My database crashed a couple of days ago during an upgrade several seconds
after committing a large transaction to the database. Eventually we found
out that this was due to the disk being full as the transaction had created
several gigs of data. A day or so later the disk is full again and
PostgreSQL crashes due to the pg_xlog file taking up all of the disk space.
I have cleaned up the drive to have so extra space which allows PostgreSQL
to start again but the xlogs are still increasing. I have two errors in my
pg_log:

"WARNING: transaction log file "00000001000000A800000078" could not be
archived: too many failures" and

"LOG: archive command failed with exit code 1
DETAIL: The failed archive command was: test ! -f
/opt/postgres/remote_pgsql/wal_archive/00000001000000A800000078 && cp
pg_xlog/00000001000000A800000078
/opt/postgres/remote_pgsql/wal_archive/00000001000000A800000078"

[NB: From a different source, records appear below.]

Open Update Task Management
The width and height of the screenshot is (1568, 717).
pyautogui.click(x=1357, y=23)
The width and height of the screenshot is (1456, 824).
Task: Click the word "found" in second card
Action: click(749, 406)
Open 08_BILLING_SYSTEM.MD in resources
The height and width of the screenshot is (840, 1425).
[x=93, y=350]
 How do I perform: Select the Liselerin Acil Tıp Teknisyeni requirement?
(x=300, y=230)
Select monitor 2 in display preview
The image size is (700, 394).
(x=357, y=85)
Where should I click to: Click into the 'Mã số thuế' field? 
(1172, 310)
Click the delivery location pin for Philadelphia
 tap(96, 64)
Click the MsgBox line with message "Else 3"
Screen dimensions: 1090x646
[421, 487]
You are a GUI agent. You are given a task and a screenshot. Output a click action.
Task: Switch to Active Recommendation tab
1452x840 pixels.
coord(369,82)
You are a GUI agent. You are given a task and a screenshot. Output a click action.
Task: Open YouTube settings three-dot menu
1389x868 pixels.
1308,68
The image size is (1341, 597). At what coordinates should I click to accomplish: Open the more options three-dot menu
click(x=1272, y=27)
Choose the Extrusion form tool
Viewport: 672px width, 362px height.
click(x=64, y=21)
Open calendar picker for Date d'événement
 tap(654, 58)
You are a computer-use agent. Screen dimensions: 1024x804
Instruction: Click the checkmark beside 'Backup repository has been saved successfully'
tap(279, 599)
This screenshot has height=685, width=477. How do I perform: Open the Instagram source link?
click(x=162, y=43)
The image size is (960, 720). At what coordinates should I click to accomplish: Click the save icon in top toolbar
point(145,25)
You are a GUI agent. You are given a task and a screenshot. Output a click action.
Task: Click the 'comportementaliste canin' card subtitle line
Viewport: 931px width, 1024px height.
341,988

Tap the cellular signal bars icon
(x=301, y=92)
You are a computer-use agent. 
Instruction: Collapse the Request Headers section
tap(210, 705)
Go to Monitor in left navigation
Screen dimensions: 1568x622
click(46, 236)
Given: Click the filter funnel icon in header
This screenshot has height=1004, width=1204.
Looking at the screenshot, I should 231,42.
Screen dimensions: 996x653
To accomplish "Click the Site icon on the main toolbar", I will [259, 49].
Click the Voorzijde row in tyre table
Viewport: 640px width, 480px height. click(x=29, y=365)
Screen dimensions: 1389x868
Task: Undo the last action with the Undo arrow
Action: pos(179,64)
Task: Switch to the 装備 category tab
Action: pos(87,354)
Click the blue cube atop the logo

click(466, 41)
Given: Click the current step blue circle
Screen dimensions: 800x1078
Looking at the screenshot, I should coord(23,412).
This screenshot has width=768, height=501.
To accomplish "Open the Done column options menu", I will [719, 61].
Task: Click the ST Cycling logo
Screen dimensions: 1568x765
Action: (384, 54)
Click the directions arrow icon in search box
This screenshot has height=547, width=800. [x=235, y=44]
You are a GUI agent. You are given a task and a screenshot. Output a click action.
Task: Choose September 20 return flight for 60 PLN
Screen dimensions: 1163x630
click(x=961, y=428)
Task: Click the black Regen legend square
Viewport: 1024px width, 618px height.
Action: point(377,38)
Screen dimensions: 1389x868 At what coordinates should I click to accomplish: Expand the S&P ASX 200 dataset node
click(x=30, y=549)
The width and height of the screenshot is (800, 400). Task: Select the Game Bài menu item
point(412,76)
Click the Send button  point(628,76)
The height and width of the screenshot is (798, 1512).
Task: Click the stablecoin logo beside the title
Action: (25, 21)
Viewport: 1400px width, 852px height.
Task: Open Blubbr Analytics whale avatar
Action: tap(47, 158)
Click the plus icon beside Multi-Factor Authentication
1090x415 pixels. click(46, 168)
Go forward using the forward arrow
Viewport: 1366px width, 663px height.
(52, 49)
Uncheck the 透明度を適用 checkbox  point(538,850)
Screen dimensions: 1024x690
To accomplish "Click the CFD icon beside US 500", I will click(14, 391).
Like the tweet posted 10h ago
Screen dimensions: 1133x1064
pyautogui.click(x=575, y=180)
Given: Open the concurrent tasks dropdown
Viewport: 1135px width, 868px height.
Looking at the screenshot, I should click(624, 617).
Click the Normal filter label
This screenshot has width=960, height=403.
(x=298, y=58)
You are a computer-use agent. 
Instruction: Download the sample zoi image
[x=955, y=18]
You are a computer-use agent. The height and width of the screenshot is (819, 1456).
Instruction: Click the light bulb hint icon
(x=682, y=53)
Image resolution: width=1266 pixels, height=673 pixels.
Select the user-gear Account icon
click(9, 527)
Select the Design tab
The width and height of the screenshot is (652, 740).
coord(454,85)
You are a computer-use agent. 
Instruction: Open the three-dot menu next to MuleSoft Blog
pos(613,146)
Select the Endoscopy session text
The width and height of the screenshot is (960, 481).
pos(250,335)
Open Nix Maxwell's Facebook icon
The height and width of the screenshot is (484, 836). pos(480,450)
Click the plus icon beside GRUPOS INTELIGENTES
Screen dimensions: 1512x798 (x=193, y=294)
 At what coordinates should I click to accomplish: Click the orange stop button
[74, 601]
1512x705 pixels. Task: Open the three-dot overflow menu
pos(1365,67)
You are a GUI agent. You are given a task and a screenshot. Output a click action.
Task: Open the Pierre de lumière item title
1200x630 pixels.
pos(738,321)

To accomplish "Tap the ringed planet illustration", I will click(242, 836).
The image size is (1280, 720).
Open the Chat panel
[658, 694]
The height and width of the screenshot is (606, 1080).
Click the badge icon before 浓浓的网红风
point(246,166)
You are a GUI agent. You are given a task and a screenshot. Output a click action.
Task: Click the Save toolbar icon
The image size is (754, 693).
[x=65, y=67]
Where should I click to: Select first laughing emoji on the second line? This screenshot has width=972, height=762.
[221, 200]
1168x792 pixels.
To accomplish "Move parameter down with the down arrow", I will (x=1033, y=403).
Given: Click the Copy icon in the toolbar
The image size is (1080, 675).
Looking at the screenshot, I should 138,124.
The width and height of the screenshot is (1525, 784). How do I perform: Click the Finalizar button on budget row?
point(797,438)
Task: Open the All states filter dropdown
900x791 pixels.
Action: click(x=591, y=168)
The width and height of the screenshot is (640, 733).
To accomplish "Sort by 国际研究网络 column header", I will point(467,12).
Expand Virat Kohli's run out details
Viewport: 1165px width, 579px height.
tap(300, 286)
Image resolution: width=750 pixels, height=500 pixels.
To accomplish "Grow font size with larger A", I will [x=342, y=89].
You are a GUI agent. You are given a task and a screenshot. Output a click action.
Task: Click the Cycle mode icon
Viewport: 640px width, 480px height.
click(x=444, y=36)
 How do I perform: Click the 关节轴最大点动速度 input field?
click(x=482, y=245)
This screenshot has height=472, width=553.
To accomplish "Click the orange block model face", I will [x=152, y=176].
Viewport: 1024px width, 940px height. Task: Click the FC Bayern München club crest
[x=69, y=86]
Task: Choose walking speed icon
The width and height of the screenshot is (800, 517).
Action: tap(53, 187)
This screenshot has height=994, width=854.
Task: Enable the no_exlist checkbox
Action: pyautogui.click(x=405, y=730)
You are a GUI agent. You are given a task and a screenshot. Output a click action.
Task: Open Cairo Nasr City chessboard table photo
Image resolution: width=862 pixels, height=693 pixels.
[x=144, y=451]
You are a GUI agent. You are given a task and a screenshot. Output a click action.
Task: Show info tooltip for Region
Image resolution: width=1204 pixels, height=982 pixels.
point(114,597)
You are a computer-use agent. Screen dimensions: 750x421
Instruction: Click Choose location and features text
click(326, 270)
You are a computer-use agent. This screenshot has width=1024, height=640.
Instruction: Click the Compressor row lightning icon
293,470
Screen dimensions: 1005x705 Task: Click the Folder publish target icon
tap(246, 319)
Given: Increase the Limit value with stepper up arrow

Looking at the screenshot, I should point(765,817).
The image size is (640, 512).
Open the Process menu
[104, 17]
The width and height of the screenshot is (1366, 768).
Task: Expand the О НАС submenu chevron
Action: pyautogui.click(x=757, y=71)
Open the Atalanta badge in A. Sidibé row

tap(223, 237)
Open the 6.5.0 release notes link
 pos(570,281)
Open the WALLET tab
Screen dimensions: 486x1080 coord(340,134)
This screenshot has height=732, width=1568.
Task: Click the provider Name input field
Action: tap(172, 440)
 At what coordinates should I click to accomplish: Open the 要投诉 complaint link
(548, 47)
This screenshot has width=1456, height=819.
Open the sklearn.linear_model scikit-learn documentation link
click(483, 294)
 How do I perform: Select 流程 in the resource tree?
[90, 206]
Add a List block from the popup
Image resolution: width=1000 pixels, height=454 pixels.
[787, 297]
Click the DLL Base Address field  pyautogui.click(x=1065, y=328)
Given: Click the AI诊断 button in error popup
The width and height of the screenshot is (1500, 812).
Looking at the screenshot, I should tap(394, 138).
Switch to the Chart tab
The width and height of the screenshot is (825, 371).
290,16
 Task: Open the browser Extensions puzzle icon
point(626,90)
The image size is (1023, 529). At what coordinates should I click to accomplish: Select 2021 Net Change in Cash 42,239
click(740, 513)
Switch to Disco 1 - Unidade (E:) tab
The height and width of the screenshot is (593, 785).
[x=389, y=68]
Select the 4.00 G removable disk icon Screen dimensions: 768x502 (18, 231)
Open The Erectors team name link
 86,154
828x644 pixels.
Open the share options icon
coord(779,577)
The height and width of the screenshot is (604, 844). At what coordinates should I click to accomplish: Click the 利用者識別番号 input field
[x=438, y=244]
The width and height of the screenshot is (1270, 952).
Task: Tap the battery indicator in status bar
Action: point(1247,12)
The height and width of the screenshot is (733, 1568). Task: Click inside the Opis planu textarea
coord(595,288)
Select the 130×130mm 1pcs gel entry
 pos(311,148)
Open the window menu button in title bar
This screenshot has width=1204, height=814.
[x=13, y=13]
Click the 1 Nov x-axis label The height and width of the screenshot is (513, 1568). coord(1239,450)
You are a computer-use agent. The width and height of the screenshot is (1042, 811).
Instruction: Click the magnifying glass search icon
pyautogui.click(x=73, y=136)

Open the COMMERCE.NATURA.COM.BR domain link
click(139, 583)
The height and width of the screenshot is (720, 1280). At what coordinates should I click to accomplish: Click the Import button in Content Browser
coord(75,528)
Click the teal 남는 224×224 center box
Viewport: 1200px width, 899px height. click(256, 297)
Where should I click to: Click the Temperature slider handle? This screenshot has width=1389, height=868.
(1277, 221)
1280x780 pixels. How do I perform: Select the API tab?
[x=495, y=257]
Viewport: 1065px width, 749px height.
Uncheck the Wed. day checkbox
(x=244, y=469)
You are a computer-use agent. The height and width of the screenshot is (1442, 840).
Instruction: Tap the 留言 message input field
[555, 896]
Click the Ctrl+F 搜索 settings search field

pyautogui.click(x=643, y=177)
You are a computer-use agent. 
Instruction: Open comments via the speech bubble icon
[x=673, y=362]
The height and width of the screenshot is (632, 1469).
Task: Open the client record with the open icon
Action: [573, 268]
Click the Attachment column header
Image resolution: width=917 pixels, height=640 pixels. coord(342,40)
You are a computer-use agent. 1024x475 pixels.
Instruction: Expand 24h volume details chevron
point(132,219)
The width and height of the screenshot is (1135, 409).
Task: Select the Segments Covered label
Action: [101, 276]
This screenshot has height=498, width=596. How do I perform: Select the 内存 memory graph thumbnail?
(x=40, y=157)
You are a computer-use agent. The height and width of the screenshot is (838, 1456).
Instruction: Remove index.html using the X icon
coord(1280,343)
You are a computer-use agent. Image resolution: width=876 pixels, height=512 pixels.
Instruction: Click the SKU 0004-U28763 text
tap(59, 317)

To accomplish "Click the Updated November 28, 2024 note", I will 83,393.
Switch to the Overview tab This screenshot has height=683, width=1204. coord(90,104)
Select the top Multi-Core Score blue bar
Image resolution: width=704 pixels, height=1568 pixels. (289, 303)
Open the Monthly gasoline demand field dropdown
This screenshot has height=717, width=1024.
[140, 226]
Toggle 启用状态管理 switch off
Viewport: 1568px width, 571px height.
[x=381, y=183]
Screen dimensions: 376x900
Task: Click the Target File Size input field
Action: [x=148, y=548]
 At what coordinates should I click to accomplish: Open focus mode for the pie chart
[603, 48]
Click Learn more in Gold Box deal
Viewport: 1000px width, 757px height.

Postgres version 9.0.3 conf:

    -
    wal_level = hot_standby
    archive_mode = true
    archive_command = 'test ! -f /opt/postgres/remote_pgsql/wal_archive/%f
    && cp %p /opt/postgres/remote_pgsql/wal_archive/%f' # command to use to
    archive a logfile segment
    archive_timeout = 1800
    max_wal_senders = 1
    max_standby_archive_delay = 900s
    max_standby_streaming_delay = 900s
    default_statistics_target = 50 # pgtune wizard 2010-11-18
    maintenance_work_mem = 480MB # pgtune wizard 2010-11-18
    constraint_exclusion = on # pgtune wizard 2010-11-18
    checkpoint_completion_target = 0.9 # pgtune wizard 2010-11-18
    effective_cache_size = 5632MB # pgtune wizard 2010-11-18
    work_mem = 48MB # pgtune wizard 2010-11-18
    wal_buffers = 8MB # pgtune wizard 2010-11-18
    checkpoint_segments = 16 # pgtune wizard 2010-11-18
    shared_buffers = 1920MB # pgtune wizard 2010-11-18
    max_connections = 80 # pgtune wizard 2010-11-18


I've tried stopping postgres and then deleting the
00000001000000A800000078.ready file and starting postgres but this appears
to be recreated instantly and the error is still in the log file.

I've read about the pg_reset_xlog() command but with having to pg_dump our
db with a large amount of blobs and restoring it again is highly
problematic as the pg_restore has struggled to restore.

Will setting zero_damaged_pages (true) work in 9.0.1 and would this resolve
the issue?

Would creating an empty file and replacing the offending xlog work, would
this need to be a specific size?

Any ideas?

Search Discussions

  • Adrian Klaver at Jan 22, 2013 at 2:48 pm

    On 01/22/2013 03:12 AM, Cliff de Carteret wrote:
    My database crashed a couple of days ago during an upgrade several
    seconds after committing a large transaction to the database. Eventually
    we found out that this was due to the disk being full as the transaction
    had created several gigs of data. A day or so later the disk is full
    again and PostgreSQL crashes due to the pg_xlog file taking up all of
    the disk space. I have cleaned up the drive to have so extra space which
    allows PostgreSQL to start again but the xlogs are still increasing. I
    have two errors in my pg_log:

    "WARNING: transaction log file "00000001000000A800000078" could not be
    archived: too many failures" and

    "LOG: archive command failed with exit code 1
    DETAIL: The failed archive command was: test ! -f
    /opt/postgres/remote_pgsql/wal_archive/00000001000000A800000078 && cp
    pg_xlog/00000001000000A800000078
    /opt/postgres/remote_pgsql/wal_archive/00000001000000A800000078"
    I am not seeing it below, but just to be complete is wal_keep_segments
    set to something greater than 0?


    Just to be clear which xlogs are filling up, the ones in the original
    data directory or in the archive directory?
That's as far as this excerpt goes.